── Records for this task

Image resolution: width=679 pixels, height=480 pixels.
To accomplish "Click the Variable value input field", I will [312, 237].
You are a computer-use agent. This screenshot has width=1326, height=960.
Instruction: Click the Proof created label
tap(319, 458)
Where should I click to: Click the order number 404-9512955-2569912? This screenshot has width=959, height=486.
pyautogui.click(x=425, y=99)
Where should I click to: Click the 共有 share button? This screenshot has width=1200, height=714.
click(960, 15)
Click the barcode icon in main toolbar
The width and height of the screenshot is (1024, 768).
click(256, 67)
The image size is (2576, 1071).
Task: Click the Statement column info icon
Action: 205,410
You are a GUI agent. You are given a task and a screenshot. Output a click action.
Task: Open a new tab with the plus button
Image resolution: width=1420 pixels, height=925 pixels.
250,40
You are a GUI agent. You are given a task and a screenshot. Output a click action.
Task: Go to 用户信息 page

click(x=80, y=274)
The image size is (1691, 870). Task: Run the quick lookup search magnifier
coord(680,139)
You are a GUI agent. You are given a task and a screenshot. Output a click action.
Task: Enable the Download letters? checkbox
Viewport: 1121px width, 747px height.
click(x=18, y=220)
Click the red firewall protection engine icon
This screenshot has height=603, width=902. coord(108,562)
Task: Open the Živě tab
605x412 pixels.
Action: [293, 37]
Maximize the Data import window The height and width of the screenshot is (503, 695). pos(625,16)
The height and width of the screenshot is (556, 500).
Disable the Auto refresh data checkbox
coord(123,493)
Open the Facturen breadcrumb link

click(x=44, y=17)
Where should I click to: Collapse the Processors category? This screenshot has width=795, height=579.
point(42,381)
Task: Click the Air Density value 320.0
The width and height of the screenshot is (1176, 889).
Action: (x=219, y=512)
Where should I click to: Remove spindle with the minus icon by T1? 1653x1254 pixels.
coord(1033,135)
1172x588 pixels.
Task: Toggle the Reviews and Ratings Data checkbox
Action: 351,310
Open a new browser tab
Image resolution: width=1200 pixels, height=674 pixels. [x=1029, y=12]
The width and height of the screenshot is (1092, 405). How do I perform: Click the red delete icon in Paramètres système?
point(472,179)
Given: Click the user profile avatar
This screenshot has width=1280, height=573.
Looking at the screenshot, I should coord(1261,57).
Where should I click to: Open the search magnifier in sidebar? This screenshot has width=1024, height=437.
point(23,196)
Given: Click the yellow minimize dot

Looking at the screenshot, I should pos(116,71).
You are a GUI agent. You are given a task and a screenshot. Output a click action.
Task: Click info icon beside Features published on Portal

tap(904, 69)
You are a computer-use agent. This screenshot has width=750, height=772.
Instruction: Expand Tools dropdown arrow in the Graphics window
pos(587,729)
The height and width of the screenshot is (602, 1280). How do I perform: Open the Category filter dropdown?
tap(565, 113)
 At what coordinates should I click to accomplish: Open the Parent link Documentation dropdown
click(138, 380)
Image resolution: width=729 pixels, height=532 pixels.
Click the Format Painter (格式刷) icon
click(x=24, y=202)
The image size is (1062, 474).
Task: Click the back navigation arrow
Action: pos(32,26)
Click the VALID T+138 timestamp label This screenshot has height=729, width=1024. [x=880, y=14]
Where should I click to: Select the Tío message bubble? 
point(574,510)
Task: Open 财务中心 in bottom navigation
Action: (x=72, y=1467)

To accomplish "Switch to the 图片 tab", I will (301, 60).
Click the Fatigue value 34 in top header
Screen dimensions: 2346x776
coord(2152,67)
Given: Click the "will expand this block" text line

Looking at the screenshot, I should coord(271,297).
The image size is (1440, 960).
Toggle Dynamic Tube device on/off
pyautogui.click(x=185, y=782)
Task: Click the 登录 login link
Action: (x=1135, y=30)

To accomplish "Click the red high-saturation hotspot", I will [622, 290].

────

* _Problem statement_
From the entries above, give again exactly the lines running from the line with "Instruction: Expand Tools" to the line with "Click the VALID"; include both of those lines.

* _Answer box_
Instruction: Expand Tools dropdown arrow in the Graphics window
pos(587,729)
The height and width of the screenshot is (602, 1280). How do I perform: Open the Category filter dropdown?
tap(565, 113)
 At what coordinates should I click to accomplish: Open the Parent link Documentation dropdown
click(138, 380)
Image resolution: width=729 pixels, height=532 pixels.
Click the Format Painter (格式刷) icon
click(x=24, y=202)
The image size is (1062, 474).
Task: Click the back navigation arrow
Action: pos(32,26)
Click the VALID T+138 timestamp label This screenshot has height=729, width=1024. [x=880, y=14]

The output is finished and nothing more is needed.